Krusty's Autobiography
(ghost-written by John Updike)
While Bart notes that Krusty's autobiography has many “glaring omissions” it was written by one of the 20th century's great writers, while “KK” was decidedly not. In fact, we're guessing the latter has more pictures than words. Point: Krusty.

Kim for NASCAR
Krusty for Canyonero
This is a tough one: Krusty did get to keep his Canyonero and we doubt Kim got to keep that pink Chevy, but to swing an endorsement deal for one of America's most popular “sports” while having absolutely no affiliation with it is just too impressive. Point: Kim.

Kim's Vanilla Cupcake Mix
Krusty Brand Imitation Gruel
Despite the fact that Kim has several products that promise weight loss, she has her own line of cupcakes which allows her extremities to move in mysterious ways through online ads. Krusty, on the other hand, makes imitation gruel that he feeds his malnourished campers. While we're sure Kim's cupcakes contain less newspaper, Krusty's profit margin has to be higher. Point: Krusty.

Kim Kardashian for Women
Krusty Personal Swabs
While both will burn you when they come in contact with your eyes, only Kardashian leveraged her personal care product into an “Apprentice” appearance. Point: Kim.

The Kardashian Debit Kard
Krusty's Legal Forms
Krusty's legal forms may make you wince, but the Kardashian Kard is a pre-paid credit solution designed to suck the money out of people who can't get credit. That is much more despicable and therefore #winning.
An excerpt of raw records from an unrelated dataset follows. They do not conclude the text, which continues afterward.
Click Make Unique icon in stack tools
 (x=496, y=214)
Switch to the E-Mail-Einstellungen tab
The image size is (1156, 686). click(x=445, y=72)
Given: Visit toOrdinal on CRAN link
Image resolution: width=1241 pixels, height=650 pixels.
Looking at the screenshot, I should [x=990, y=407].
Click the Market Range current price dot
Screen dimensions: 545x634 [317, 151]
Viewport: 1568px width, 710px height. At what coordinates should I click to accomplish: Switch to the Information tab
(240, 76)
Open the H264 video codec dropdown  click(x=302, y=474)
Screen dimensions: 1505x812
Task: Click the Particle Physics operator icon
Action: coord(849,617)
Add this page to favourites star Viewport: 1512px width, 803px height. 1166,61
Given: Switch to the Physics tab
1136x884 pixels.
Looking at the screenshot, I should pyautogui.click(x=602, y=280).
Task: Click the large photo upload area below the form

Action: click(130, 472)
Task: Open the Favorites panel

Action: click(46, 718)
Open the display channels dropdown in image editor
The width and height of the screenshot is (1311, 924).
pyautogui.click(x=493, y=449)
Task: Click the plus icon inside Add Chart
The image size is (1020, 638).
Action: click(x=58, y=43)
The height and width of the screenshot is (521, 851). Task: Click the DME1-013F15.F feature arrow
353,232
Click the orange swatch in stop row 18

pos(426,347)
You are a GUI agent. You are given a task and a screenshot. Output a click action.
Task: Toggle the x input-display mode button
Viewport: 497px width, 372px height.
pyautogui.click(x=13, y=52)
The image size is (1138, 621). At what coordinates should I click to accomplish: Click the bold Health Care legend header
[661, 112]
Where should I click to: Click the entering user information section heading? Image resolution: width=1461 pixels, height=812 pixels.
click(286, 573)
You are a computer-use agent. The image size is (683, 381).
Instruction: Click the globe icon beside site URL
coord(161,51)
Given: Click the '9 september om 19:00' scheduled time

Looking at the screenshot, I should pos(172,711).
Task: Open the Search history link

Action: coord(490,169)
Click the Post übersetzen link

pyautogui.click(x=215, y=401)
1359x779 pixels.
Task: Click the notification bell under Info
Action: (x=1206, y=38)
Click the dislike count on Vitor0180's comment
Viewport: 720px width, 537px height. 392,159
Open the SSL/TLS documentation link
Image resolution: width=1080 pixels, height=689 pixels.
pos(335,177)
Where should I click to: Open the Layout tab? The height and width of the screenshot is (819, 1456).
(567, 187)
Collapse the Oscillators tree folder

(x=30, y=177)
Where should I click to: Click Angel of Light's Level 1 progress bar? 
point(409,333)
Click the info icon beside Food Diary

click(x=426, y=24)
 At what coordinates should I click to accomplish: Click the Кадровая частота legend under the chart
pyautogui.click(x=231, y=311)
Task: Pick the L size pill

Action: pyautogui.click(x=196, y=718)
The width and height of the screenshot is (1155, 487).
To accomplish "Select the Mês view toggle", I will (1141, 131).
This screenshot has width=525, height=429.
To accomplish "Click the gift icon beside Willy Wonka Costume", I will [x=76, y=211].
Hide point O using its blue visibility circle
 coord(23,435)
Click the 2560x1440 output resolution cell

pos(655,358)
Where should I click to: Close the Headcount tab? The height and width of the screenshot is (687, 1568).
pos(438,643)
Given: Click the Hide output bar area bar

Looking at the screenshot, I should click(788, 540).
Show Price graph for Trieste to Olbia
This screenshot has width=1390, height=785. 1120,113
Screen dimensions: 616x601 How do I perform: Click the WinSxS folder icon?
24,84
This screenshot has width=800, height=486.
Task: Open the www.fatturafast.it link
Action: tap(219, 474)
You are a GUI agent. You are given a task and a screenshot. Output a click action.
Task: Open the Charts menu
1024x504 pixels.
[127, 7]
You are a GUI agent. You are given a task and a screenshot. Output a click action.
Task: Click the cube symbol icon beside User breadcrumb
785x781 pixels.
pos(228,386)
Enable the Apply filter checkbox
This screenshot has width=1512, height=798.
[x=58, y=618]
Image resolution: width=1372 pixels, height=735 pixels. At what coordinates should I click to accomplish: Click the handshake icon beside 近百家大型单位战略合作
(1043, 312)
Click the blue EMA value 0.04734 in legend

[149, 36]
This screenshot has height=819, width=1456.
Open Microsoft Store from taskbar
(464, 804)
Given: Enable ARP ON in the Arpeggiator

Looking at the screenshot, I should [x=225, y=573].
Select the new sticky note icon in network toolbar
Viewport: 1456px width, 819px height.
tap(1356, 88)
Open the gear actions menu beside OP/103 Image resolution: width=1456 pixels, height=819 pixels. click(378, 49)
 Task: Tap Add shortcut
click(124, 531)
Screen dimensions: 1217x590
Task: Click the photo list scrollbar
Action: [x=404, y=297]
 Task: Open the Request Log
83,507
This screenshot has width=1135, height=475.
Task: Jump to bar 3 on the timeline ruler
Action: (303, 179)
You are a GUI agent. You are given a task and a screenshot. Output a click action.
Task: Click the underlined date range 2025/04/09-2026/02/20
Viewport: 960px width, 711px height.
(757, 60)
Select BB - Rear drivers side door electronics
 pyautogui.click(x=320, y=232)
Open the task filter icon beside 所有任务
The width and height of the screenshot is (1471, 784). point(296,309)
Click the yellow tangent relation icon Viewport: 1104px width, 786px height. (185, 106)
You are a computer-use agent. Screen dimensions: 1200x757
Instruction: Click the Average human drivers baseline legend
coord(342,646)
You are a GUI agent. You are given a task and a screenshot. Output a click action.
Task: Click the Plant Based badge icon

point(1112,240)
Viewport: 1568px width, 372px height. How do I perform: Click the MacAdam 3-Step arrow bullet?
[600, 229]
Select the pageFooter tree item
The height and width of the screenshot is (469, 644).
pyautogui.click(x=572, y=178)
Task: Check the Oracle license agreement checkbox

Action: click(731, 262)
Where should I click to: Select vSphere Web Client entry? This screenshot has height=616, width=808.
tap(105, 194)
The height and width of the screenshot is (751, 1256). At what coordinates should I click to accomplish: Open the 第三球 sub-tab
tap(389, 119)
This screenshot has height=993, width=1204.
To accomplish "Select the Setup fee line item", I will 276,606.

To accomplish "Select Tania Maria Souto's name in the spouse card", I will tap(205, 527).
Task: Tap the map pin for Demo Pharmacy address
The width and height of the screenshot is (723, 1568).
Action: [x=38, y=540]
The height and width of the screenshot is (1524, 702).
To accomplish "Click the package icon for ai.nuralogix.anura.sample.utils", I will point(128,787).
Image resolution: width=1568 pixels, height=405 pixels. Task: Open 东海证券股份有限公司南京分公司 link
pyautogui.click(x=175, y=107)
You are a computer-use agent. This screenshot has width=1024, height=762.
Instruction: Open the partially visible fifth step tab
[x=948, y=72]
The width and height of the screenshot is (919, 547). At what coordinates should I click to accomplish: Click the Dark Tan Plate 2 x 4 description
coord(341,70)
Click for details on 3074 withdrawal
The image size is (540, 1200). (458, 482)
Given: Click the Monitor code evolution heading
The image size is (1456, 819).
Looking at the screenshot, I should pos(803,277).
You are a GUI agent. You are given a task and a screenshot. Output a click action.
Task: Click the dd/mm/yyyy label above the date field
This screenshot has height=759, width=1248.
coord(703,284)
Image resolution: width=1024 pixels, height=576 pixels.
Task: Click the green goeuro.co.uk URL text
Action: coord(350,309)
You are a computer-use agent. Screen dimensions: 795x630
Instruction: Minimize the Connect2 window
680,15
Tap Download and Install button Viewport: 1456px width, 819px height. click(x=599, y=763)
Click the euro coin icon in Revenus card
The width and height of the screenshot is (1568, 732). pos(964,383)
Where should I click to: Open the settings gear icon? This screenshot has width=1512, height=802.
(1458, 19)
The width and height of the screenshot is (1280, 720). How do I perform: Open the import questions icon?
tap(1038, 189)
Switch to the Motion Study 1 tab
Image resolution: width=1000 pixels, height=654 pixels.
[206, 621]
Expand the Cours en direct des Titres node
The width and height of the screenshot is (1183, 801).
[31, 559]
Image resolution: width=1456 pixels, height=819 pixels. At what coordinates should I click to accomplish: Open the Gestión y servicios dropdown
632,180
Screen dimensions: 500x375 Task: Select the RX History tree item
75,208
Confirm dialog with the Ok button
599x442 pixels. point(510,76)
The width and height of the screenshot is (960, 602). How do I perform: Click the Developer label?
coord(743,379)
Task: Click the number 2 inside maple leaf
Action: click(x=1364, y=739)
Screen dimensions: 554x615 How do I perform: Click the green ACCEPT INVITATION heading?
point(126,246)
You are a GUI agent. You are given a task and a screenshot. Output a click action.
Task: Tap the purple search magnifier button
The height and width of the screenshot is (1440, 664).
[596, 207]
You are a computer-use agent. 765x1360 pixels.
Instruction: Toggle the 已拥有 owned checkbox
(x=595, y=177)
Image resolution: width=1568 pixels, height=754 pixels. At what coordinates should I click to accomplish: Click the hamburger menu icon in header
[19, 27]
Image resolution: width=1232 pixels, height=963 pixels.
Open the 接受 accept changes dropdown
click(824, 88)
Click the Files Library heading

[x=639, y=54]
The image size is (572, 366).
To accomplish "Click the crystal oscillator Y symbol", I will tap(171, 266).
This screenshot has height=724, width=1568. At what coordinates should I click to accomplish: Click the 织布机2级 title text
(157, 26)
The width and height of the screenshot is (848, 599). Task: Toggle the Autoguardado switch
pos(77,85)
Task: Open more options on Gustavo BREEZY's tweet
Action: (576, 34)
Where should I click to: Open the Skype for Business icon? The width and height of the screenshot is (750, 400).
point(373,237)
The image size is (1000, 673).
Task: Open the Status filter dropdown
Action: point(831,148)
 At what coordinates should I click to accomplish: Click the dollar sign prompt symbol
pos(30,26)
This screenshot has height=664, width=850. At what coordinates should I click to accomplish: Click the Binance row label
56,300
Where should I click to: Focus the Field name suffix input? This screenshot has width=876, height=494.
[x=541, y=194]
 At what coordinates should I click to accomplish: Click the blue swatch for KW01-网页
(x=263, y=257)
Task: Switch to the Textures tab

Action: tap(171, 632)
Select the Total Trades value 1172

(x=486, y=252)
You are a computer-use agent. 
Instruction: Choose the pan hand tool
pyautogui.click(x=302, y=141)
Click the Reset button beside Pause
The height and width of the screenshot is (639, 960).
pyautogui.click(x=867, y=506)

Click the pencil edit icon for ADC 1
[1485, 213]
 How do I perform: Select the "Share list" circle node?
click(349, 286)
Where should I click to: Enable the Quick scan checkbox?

Point: Kim.

The Lady Krusty Line
The Kardashians may endorse their own skincare line, flouting the celebrity must of starring in Proactiv commercials, but to have your own line of beauty products for women when you're a freaky-looking clown is the ultimate shill move. Point: Krusty.

Kardashian Glamour Tan
Krusty Radon Detector
Both will save you from cancerous elements, but to have the gall to use your Armenian heritage to claim you have a “really good tan” is just brilliant. Point: Kim.

Kim wins by one point, but no matter how slim the margin a win is a win. We bow down to you, Ms. Kardashian – you are the shilliest of the shillers, the queen of questionable morals. Enjoy the honor…and the money.